担任は2人とも、5年の時と同じだった。つまり、校務主任の先生が2組の担任だったのだ。
オレとそのは前期の役員になってるから、もう絶対、レンとさわは2組じゃん。レンとオレが同じクラスになる事は無いだろうから、オレは1組確定。そんで、絶対2人でクラス委員させられるでしょ。あー、もう!週一の全校朝会の度に2人が並んでる姿を見る羽目になるなんて…役員、全力で拒否すれば良かった。
そして、そんなオレの考えは全部当たってしまった。
リュウヘイもオレと同じ1組で役員をやっていたから、朝会終了後にはいつもボヤいていた。
5年の時は、リュウヘイを密かにけしかけて2人の邪魔をさせていたのだが、これからはそれも出来ない。たまにリュウヘイが緑川から得る情報を、隣で素知らぬ顔で聞くくらいだった。
唯一の楽しみは、廊下で会った時に、さわに飢えてるリュウヘイを使ってちょっかいを出させ、
「もー!ジュンペイ、リュウヘイをどうにかしてよ〜」
と、さわがオレに助けを求めてくる事だった。
そんな切ない毎日を過ごしていたある日。
野球の練習を終えた午後、緑川が珍しくリトルリーグの練習が無いから遊びたいと言い出し、タツヤとユーヤとオレの4人で遊ぶ事になった。
サッカーや野球をして遊び疲れて休憩していた時、緑川が、
「なぁ、タツヤってミオが好きだって聞いたけど、やっぱそうなの?」
と言い出した。タツヤは、
「えっ!誰が言ってた⁈」
と驚いたが、オレは正直、みんなそう思ってるだろうなぁと思った。タツヤはミオには無駄にちょっかいをかけているからだ。
この話題を機に、好きな人を言い合う流れになってしまった。ジャンケンで負けた奴から言う事になって、オレは最後に言う事になった。
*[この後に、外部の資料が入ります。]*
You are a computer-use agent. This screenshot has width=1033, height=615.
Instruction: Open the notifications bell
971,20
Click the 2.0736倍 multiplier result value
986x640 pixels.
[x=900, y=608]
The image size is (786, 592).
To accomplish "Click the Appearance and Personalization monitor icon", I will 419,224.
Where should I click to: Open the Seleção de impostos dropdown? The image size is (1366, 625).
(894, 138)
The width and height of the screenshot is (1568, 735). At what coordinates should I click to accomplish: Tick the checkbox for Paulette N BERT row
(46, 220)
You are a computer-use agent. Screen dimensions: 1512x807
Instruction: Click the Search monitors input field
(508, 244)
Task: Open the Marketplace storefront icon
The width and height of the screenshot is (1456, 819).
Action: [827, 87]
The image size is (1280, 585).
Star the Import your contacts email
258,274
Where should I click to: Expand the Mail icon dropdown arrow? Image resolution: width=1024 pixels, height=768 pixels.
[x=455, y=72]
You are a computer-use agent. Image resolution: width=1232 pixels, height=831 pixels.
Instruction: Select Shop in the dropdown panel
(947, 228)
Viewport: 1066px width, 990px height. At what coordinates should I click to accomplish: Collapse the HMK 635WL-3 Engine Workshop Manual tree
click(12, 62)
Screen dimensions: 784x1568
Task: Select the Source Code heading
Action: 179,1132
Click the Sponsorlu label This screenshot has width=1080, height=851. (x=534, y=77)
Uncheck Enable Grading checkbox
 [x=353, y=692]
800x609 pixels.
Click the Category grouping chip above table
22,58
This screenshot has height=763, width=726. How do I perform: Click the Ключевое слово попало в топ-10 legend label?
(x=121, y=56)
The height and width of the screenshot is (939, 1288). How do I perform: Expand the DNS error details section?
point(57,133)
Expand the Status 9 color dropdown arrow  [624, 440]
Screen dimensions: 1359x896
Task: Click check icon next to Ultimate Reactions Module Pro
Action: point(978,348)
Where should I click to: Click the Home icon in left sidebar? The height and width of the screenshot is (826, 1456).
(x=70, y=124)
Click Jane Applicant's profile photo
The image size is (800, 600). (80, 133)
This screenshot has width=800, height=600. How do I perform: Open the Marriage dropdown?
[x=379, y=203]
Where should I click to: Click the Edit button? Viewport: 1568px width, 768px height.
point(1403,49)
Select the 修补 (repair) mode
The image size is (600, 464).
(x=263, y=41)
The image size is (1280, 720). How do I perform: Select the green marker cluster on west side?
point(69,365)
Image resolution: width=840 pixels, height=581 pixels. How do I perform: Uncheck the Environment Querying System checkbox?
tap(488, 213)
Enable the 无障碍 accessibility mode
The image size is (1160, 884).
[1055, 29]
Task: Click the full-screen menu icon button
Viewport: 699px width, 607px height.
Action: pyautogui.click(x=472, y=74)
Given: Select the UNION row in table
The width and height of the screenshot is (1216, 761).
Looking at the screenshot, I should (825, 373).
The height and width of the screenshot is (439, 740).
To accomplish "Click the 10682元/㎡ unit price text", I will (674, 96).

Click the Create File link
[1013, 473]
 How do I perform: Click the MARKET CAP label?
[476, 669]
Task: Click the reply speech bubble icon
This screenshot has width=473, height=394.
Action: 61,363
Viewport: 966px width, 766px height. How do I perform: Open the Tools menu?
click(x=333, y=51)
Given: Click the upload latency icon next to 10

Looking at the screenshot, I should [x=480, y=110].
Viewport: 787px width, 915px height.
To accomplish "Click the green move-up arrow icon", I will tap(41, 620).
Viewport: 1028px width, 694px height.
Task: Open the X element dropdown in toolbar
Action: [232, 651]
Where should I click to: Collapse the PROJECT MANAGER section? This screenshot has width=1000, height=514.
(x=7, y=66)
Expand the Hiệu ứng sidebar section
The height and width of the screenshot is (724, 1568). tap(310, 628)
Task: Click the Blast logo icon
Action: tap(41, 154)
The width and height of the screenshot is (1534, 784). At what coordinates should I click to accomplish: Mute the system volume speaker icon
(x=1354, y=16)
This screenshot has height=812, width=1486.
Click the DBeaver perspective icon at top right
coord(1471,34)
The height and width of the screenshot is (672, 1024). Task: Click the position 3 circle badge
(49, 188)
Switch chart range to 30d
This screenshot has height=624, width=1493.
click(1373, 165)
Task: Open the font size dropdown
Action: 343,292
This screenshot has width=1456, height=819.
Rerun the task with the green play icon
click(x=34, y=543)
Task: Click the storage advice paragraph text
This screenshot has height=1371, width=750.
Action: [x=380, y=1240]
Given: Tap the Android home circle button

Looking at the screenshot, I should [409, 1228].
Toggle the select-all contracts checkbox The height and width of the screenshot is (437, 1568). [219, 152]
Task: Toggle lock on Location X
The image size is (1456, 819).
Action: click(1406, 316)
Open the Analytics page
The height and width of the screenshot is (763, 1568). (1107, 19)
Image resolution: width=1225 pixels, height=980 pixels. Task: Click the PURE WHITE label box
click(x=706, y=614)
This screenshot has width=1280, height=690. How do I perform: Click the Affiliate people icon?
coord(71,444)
1番はタツヤで、やっぱりミオだった。次はユーヤだった。
「オレはその。ジュンペイいるから望みはないけどね!」
ユーヤはそう言ってオレを見た。オレは、何とも居た堪れない気分になった。次は緑川だった。
「オレ、さわ。」
びっくりした。正直、シイだと思っていたのだ。みんなそうだったようで、
「あー、オレはだいたいシイなんだけど、今はさわなんだわ。」
と、緑川は言った。珍しく照れていた。
「ジュンペイはやっぱり、その?」
タツヤが聞いてきた。緑川がさわだって言った事で、ちょっと言いにくい気持ちになってしまったが、
「いや、実はオレもさわ。」
と伝えた。みんな予想以上に驚いた事に、オレは驚いた。
「でもさ、2人には悪いけど、さわとレンの間に割り込むのって、どう考えても難しくね?」
タツヤがそう言うと、
「割り込むとかってゆーか、ジュンペイはさわワールドにハマっちゃったんだよ。」
と、緑川が言った。ユーヤとタツヤは、
「ワールド?」
と聞き返した。
「そ。あいつ独特のワールド。リュウヘイなんてドップリだよ。オレはたまにワールドにはまっちゃうんだけど、」
緑川はそこまで言うとオレの方を見て、
「たぶんジュンペイも、ドップリだな。」
と言って笑った。ユーヤとタツヤはまだ、?って感じだったけど、オレには良く分かった。
「でもまぁ、そのとジュンペイだって同じ感じなのに、ジュンペイは実はさわって言うじゃん。もしかすると、もしかするかも知れないな。」
と、ユーヤが言った。
本当に、そう願いたい。
そして、その相手がオレであって欲しいと、強く思った。